Short Term Moves Determine Longer Trends
With three trading days remaining, I will be happy to see the month of October pass. During this month, what had been a bad bear market turned viscous. At the beginning of October the Dow Jones Industrial Average (Dow) was 18.2% lower for the calendar year and 23.4% below the peak of 14,164 achieved in October 2007. With VIX trading near 40, investors were on alert. However, little could have prepared for the carnage. Over the past 3 weeks, we have seen the Dow drop an additional 24.7%. This brings the year to date loss to 38.4% and the drop from last October’s peak to 42.2%.
While these drops have been devastating, the internals of the stock market are enough to shake the core of most investors. During October, the Dow has closed higher on 4 trading days. On those positive days, the average gain has been 5.2%. On down days, the markets has fallen an average of 3.4%. The average spread between the high point and low point in a given days has been 722 points.

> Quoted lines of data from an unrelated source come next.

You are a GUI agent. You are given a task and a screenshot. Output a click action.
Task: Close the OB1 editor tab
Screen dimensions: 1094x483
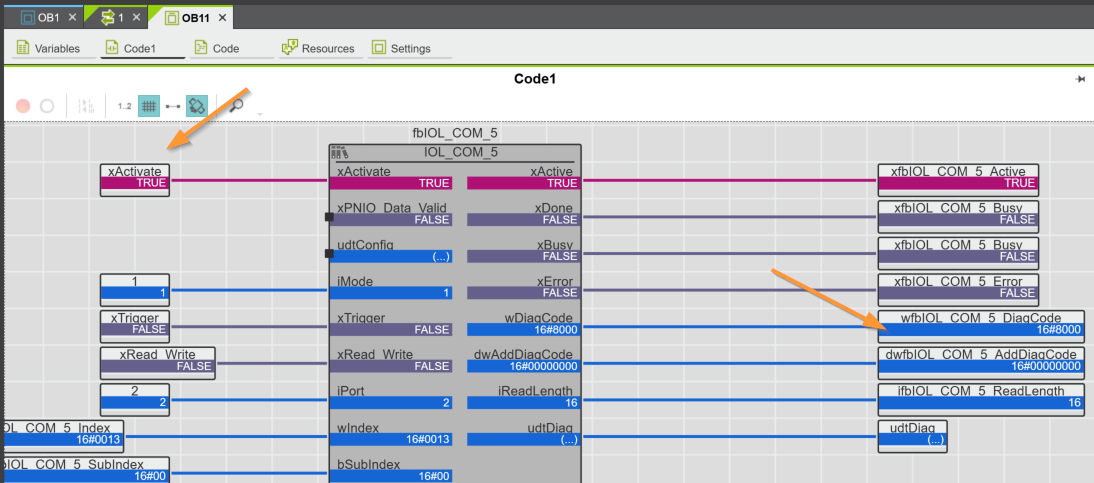pos(72,18)
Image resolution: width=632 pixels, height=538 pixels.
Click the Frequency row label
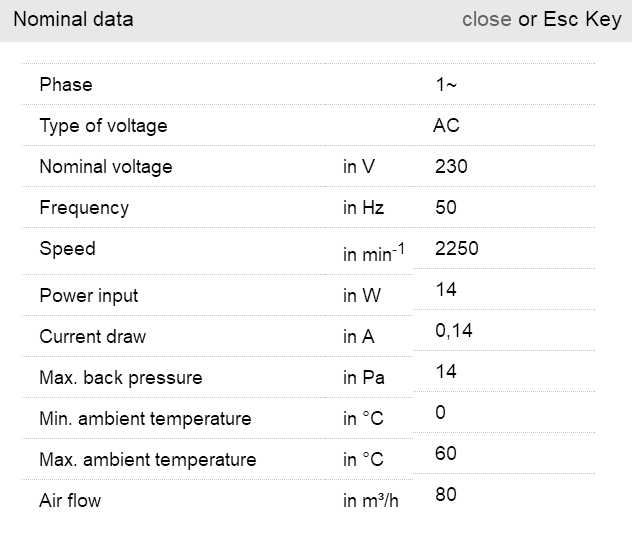(84, 208)
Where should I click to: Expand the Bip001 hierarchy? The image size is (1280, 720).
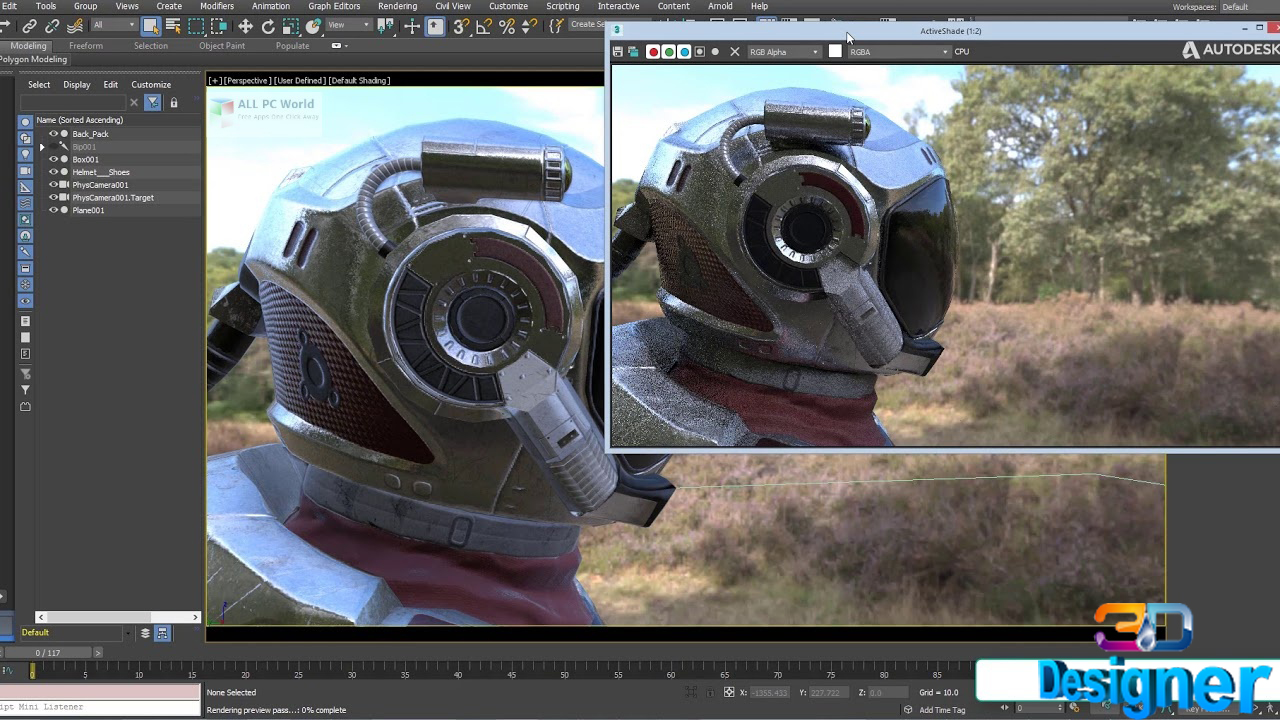[42, 147]
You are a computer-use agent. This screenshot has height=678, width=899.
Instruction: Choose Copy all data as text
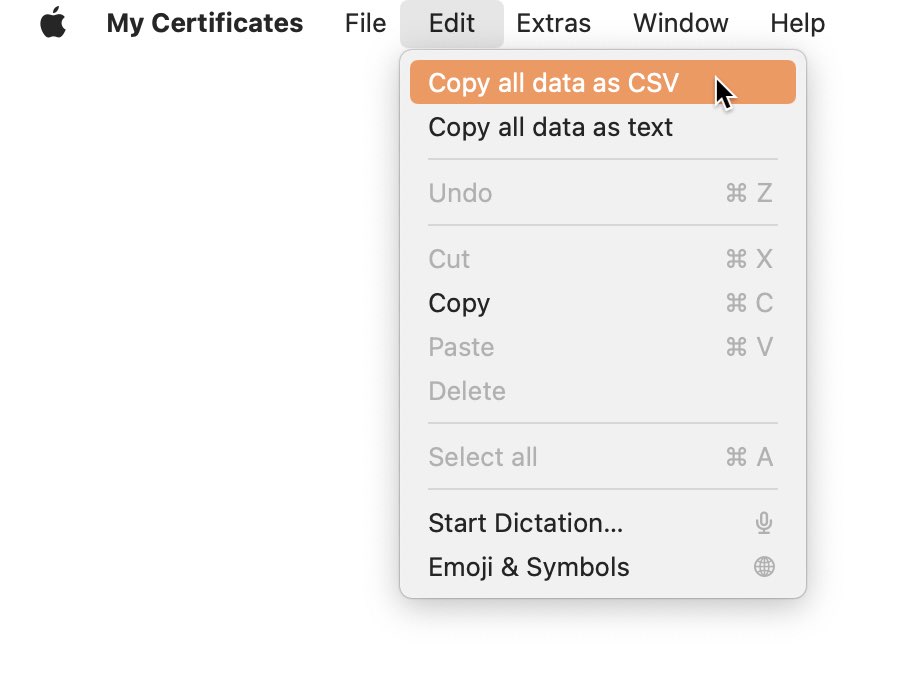point(603,127)
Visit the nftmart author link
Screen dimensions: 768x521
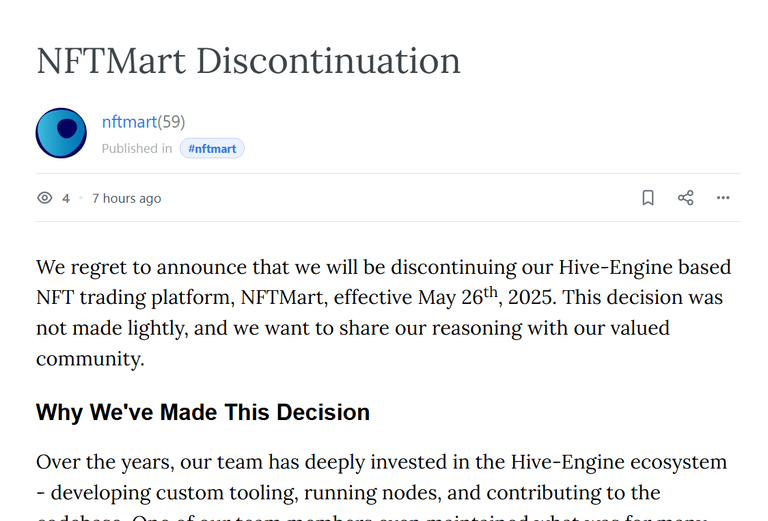129,122
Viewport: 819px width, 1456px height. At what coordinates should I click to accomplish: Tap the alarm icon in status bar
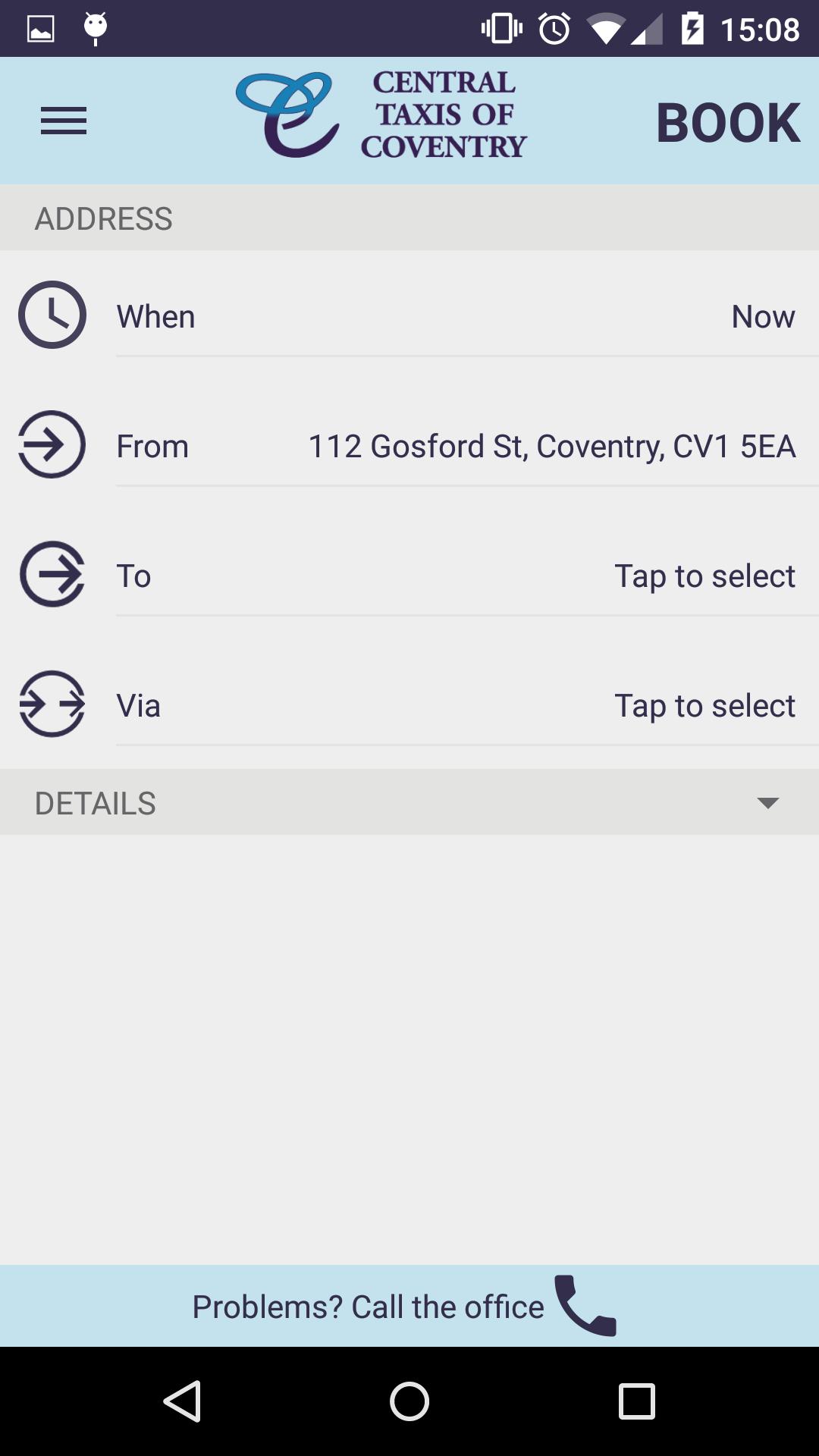554,30
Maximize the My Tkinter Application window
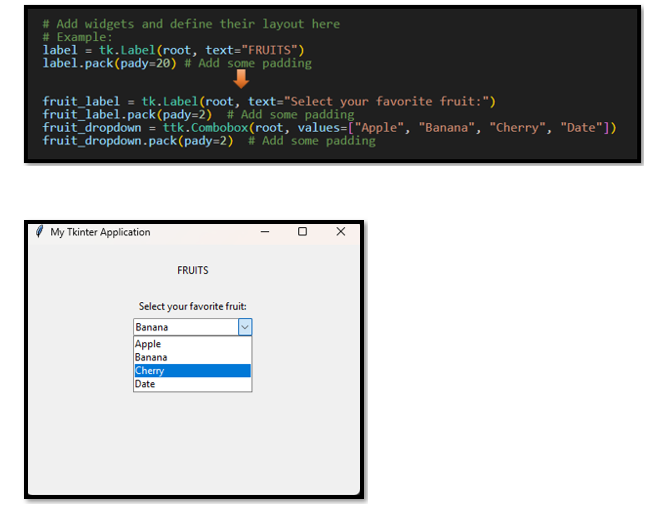The image size is (646, 508). point(303,232)
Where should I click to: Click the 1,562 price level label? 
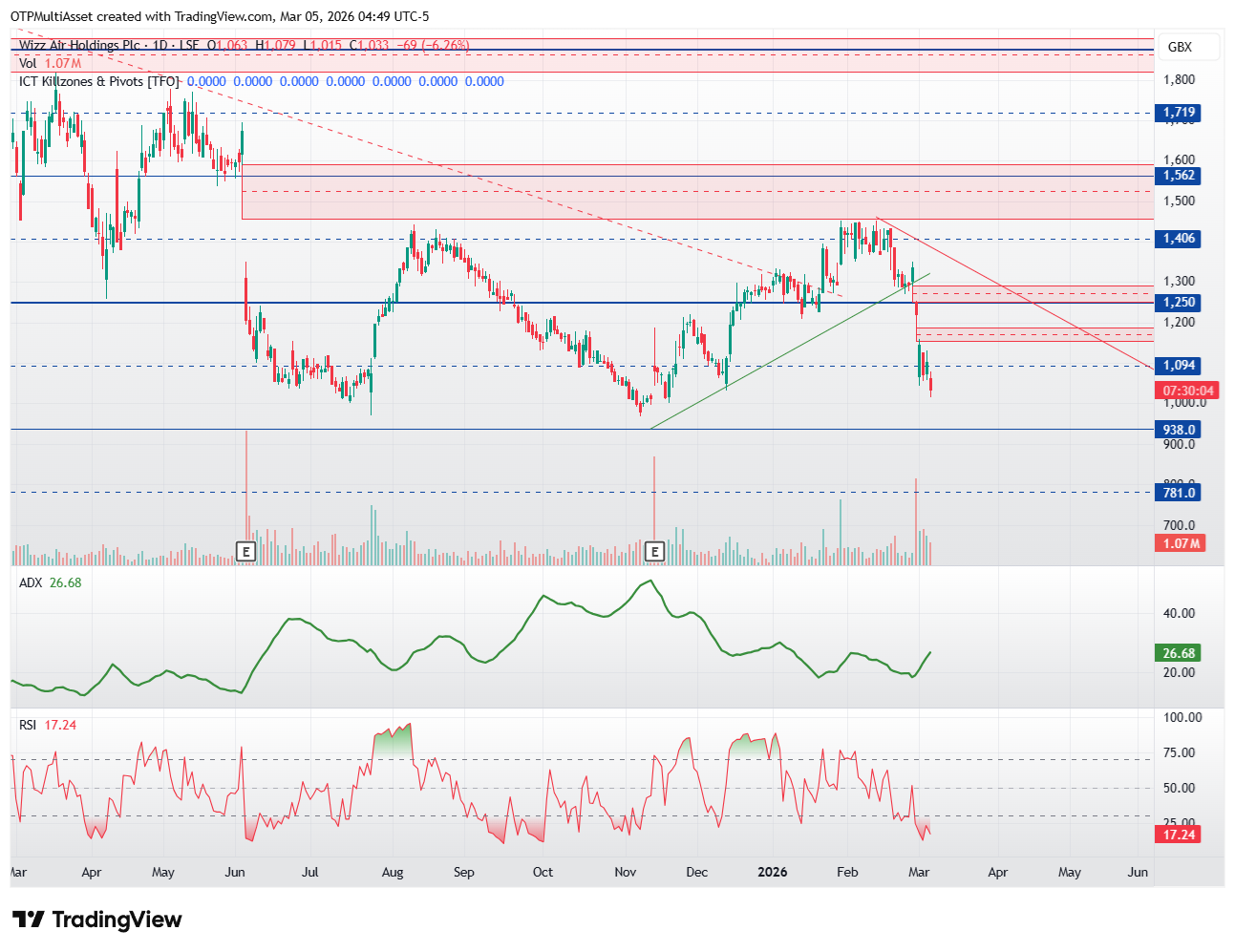1179,176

I have often said that confusion presents opportunity. At current price levels, all major indices are now trading well below my fair value targets. Value Line reports the average Price/Earnings ratio (PE) of 12.1. The prior bear market low was 14.1. Many leading companies are selling at prices that are 60-80% below where the traded a year ago. From a technical perspective, stocks are as oversold as they have ever been. My timing model needs an average rebound of 55% in order to revert to a more balanced position. With markets wound this tight in one direction and values appearing across the board, the likelihood of a sharp rally increases. However, we must remember a few key lessons. When living through paradigm shifts, cheap stocks can become cheaper and oversold markets can remain oversold. Expecting the selling to cease does not translate into markets immediately moving higher.
For this reason, the next two months will be among the most important periods in stock market history. In one week, the Presidential election will end. This will remove a layer of uncertainty. Further, Treasury will be implementing additional pieces of the TARP plan and Congress has indicated they may pass an additional stimulus bill. By late November, massive amounts of liquidity will be in the system, some pieces of uncertainty will be resolved and consumers will begin focusing on the holiday season. Within this environment, stocks should behave well, unwind the oversold nature and recoup losses. To me, a rally into Dow 10,000 seems plausible and achievable. After that, bigger questions remain.
Having suffered through such a harrowing drop, investors are frightened and angry. The Dow trades near the same level as August 1997. Twice in a 10 year span investors have seen stocks rally sharply to crater just as quickly. With a 42% drop from the October 2007 peak of 14,164, many investors have seen a lifetime’s savings cut in half. Those who used modest leverage have seen their wealth drop greater percentages. As the Dow has made no money in a decade, people begin questioning the wisdom of a long term allocation to equities. Add in the extreme volatility and investors quickly decide that fleeing the market is a wise choice.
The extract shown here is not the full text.